*Stated goal:*
Write out every line of the items below as a numbered list, skipping blank lines and leaving out the pictures.
+++
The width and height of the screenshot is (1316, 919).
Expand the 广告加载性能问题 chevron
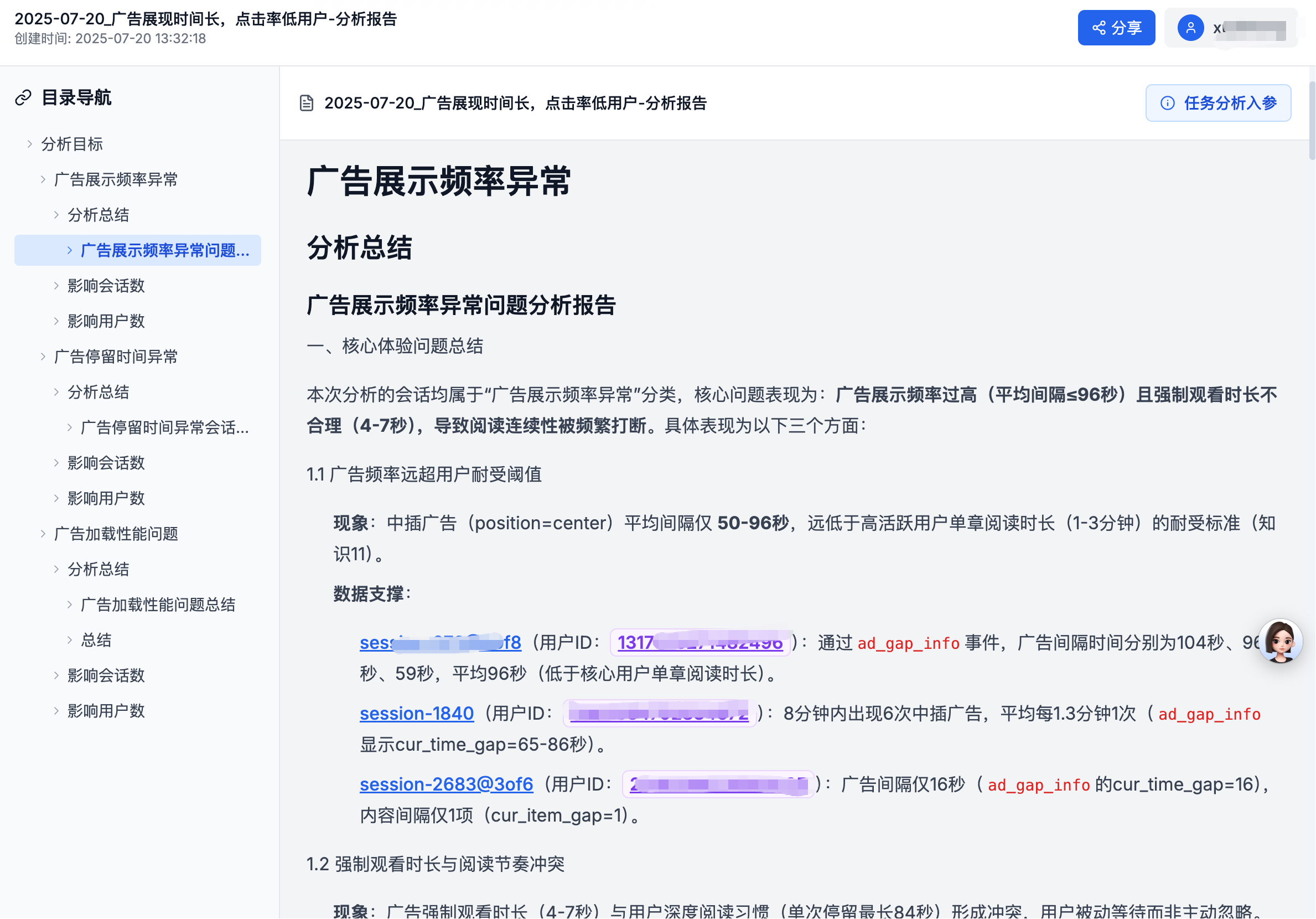tap(43, 534)
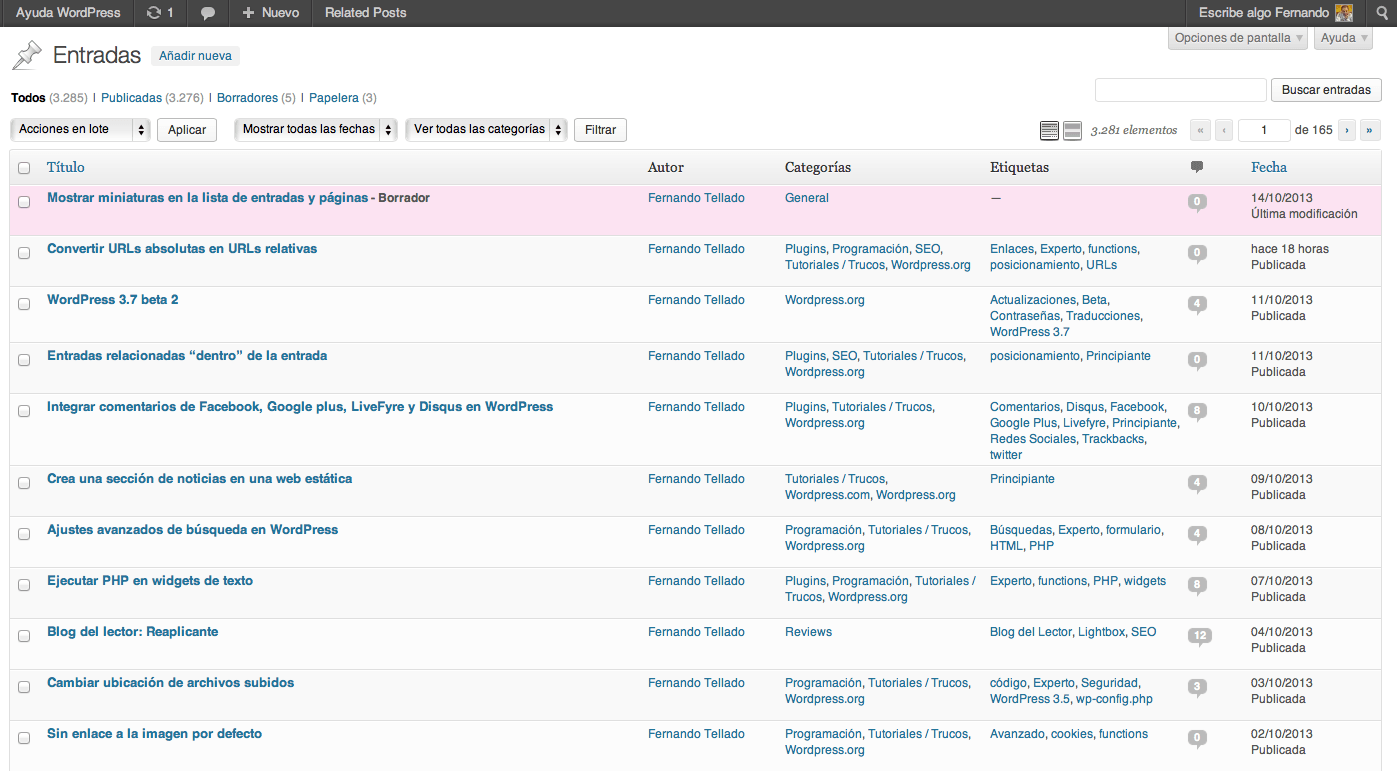Click the updates refresh icon in admin bar

tap(153, 13)

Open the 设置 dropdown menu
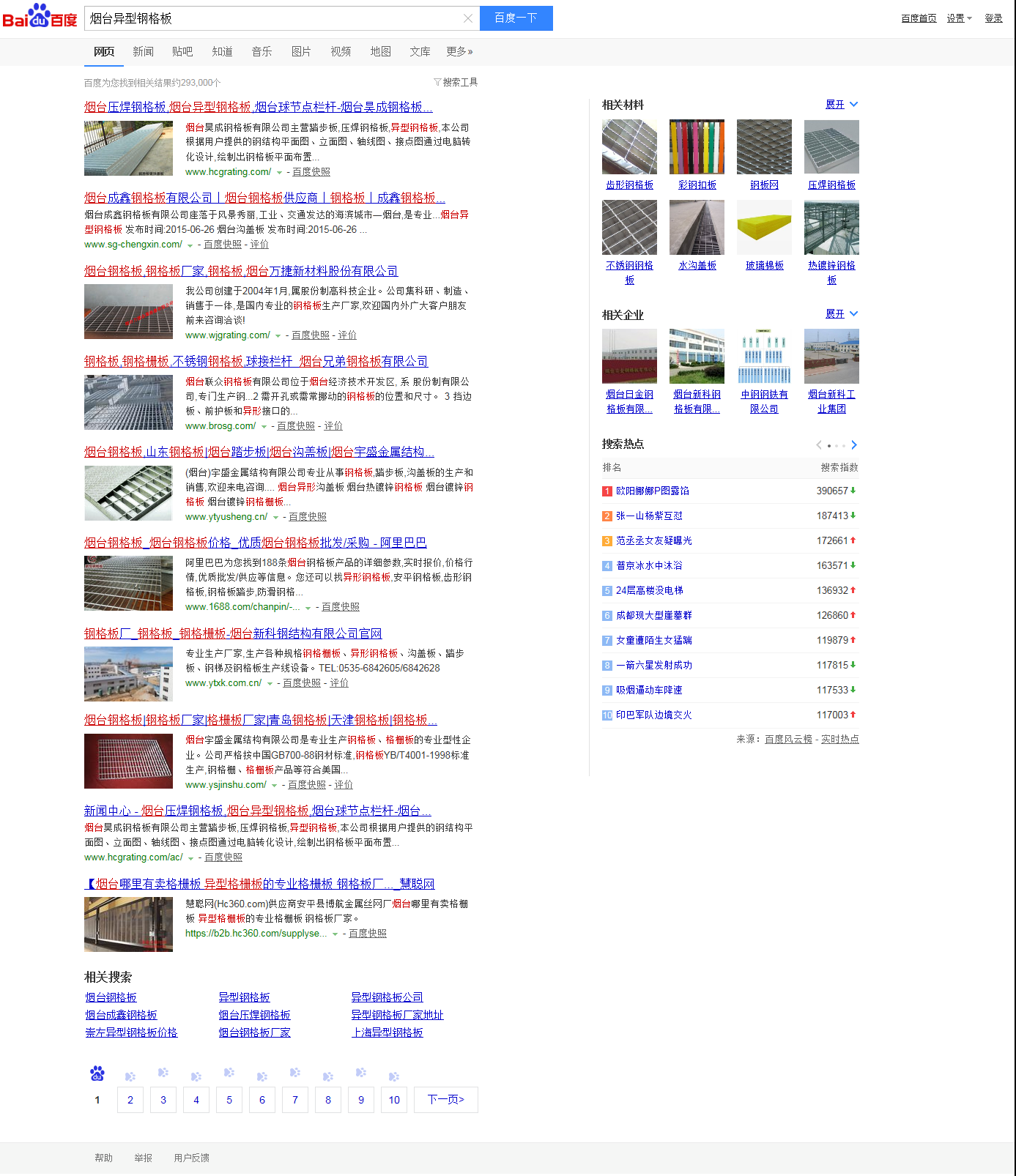[958, 18]
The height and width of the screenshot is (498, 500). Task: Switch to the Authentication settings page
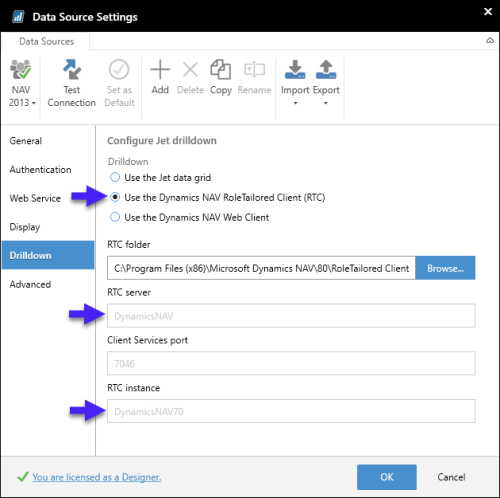40,170
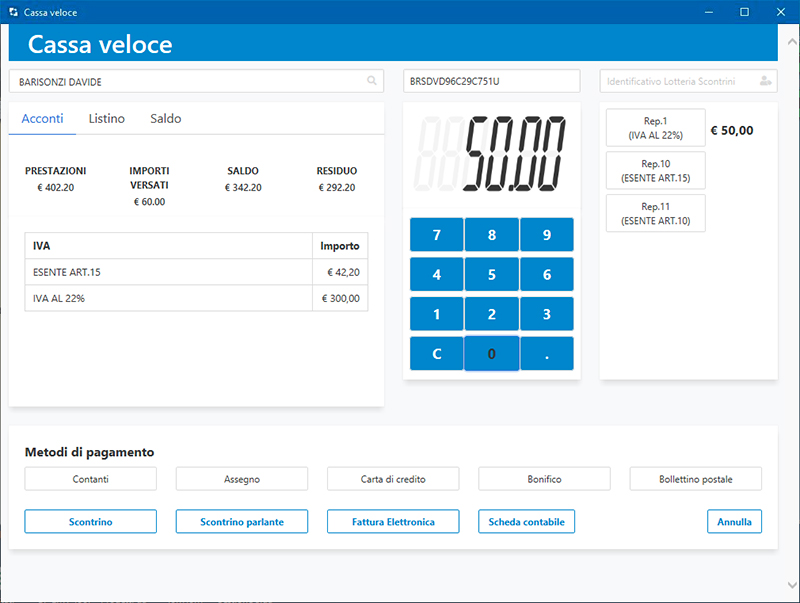Select the Acconti tab
Viewport: 800px width, 603px height.
[42, 119]
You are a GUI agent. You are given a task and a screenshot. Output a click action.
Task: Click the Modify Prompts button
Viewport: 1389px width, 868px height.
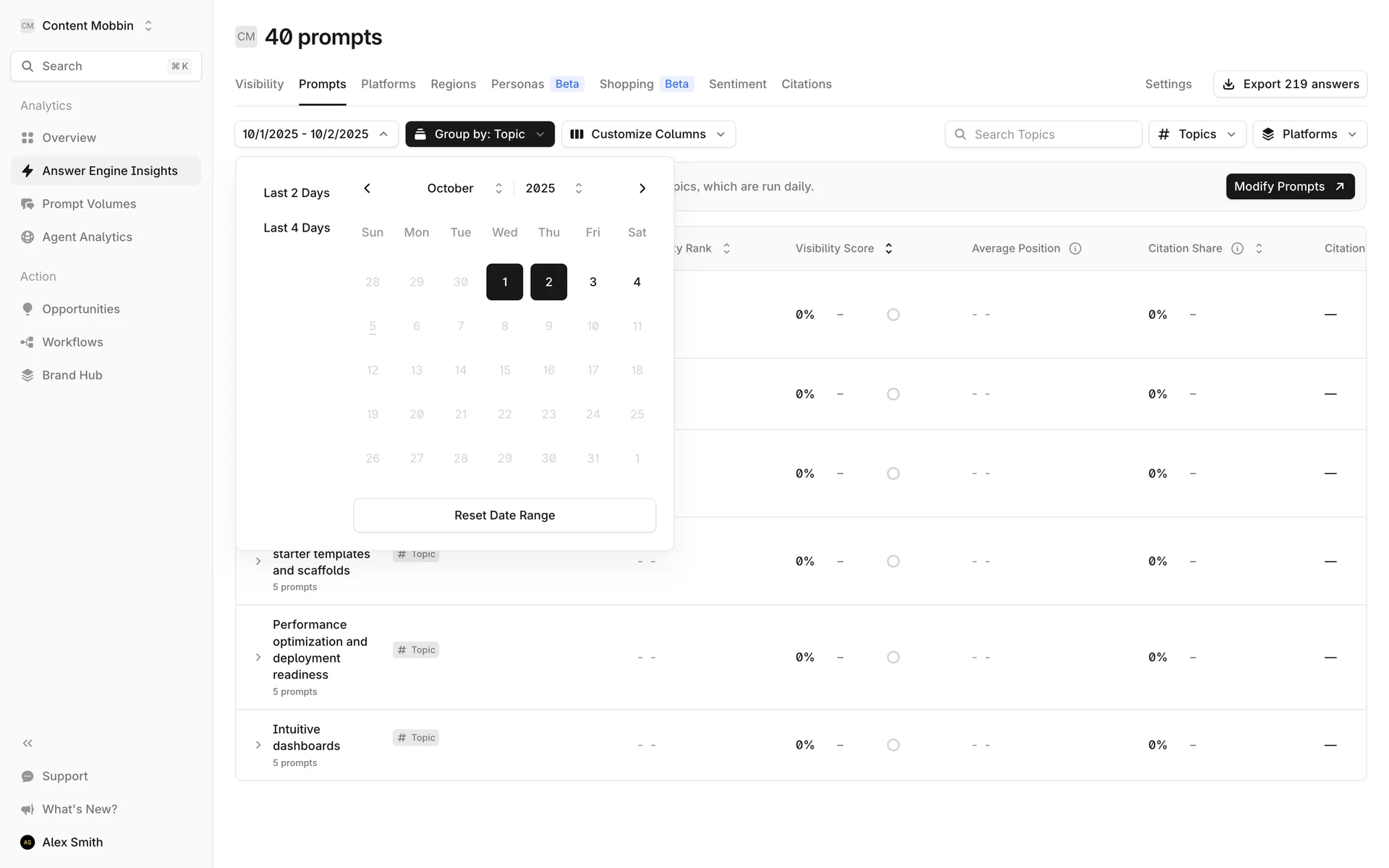point(1289,187)
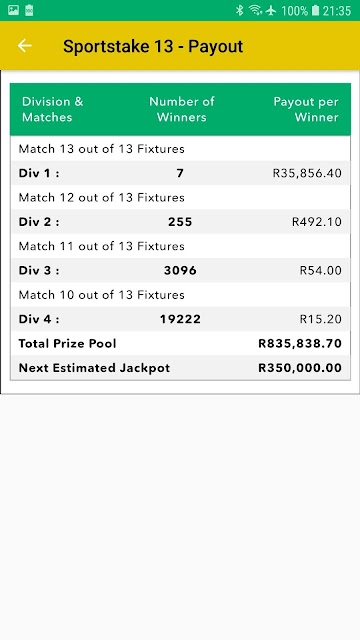The image size is (360, 640).
Task: Tap the Div 3 payout R54.00
Action: point(320,270)
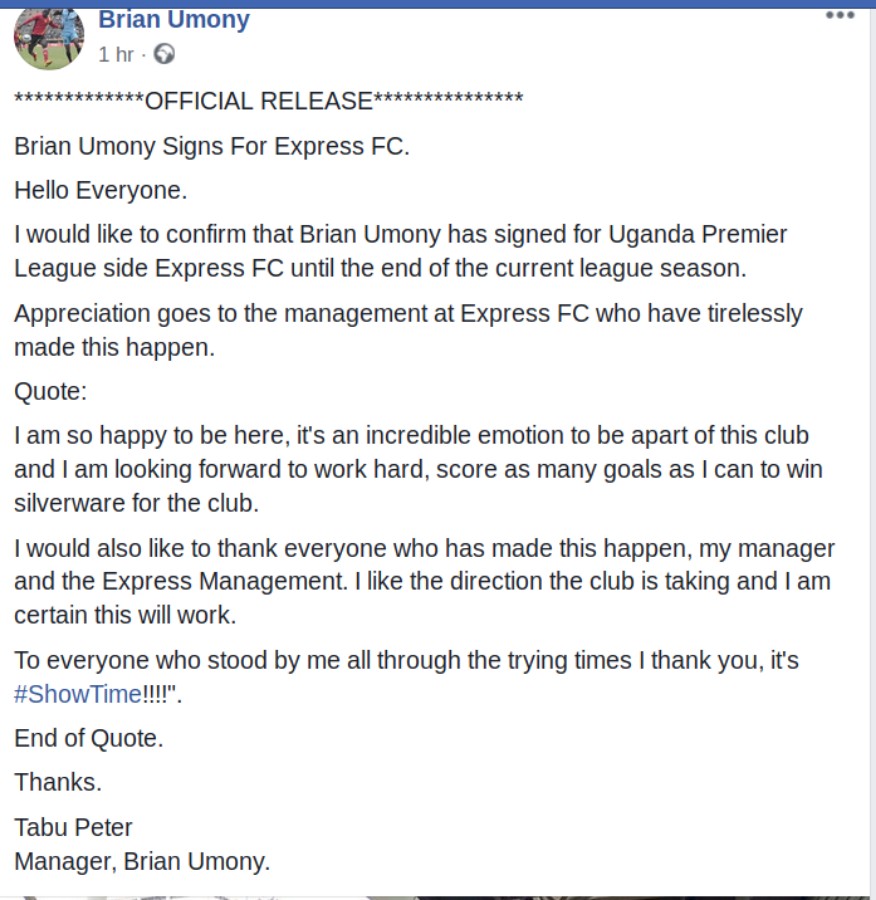Open Brian Umony's profile picture

point(49,38)
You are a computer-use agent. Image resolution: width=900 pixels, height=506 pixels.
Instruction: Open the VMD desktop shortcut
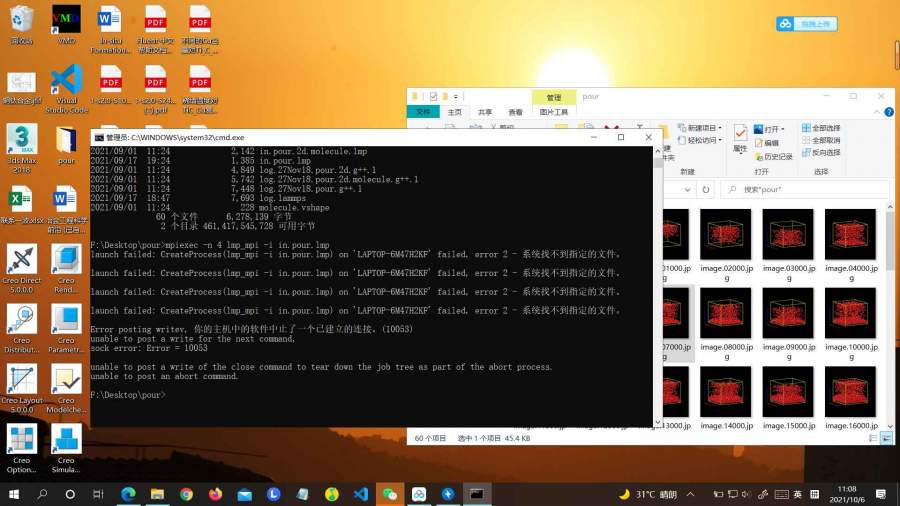(x=66, y=20)
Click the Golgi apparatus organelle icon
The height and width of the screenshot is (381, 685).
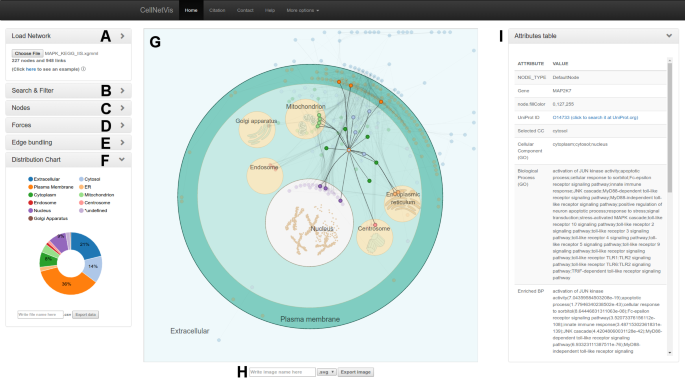point(257,129)
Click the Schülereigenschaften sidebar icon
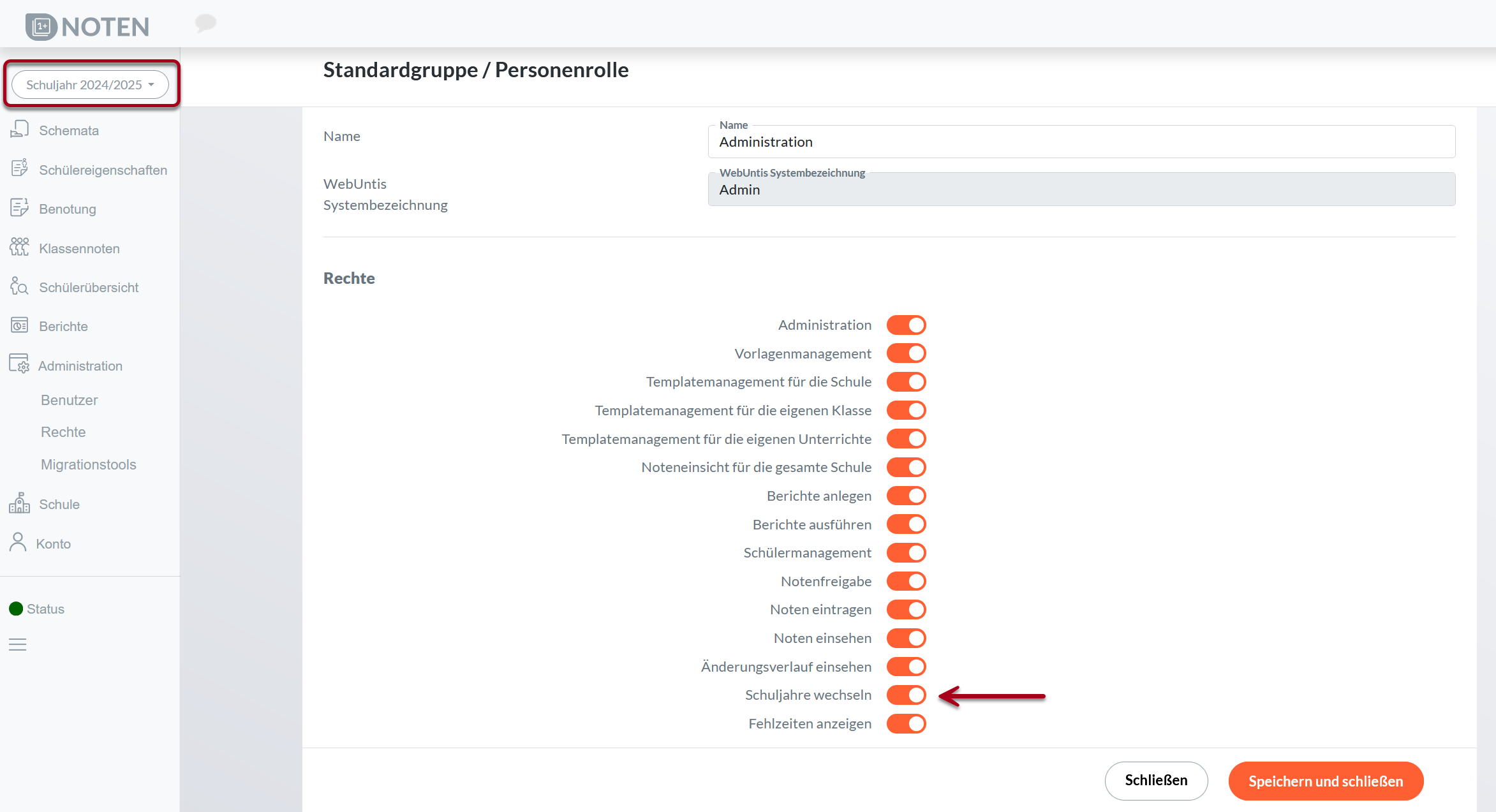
+++
*Solution to the problem:*
1. The width and height of the screenshot is (1316, 919).
2. Expand the 广告加载性能问题 chevron
3. tap(43, 534)
4. Click the updates refresh icon in admin bar
5. tap(153, 13)
6. Open the 设置 dropdown menu
7. [958, 18]
8. The height and width of the screenshot is (498, 500). Task: Switch to the Authentication settings page
9. 40,170
10. Select the Acconti tab
11. Viewport: 800px width, 603px height.
12. [42, 119]
13. You are a GUI agent. You are given a task and a screenshot. Output a click action.
14. Task: Click the Modify Prompts button
15. Viewport: 1389px width, 868px height.
16. point(1289,187)
17. The image size is (360, 640).
18. Task: Tap the Div 3 payout R54.00
19. Action: point(320,270)
20. Open Brian Umony's profile picture
21. point(49,38)
22. You are a computer-use agent. Image resolution: width=900 pixels, height=506 pixels.
23. Instruction: Open the VMD desktop shortcut
24. (x=66, y=20)
25. Click the Golgi apparatus organelle icon
26. The height and width of the screenshot is (381, 685).
27. point(257,129)
28. Click the Schülereigenschaften sidebar icon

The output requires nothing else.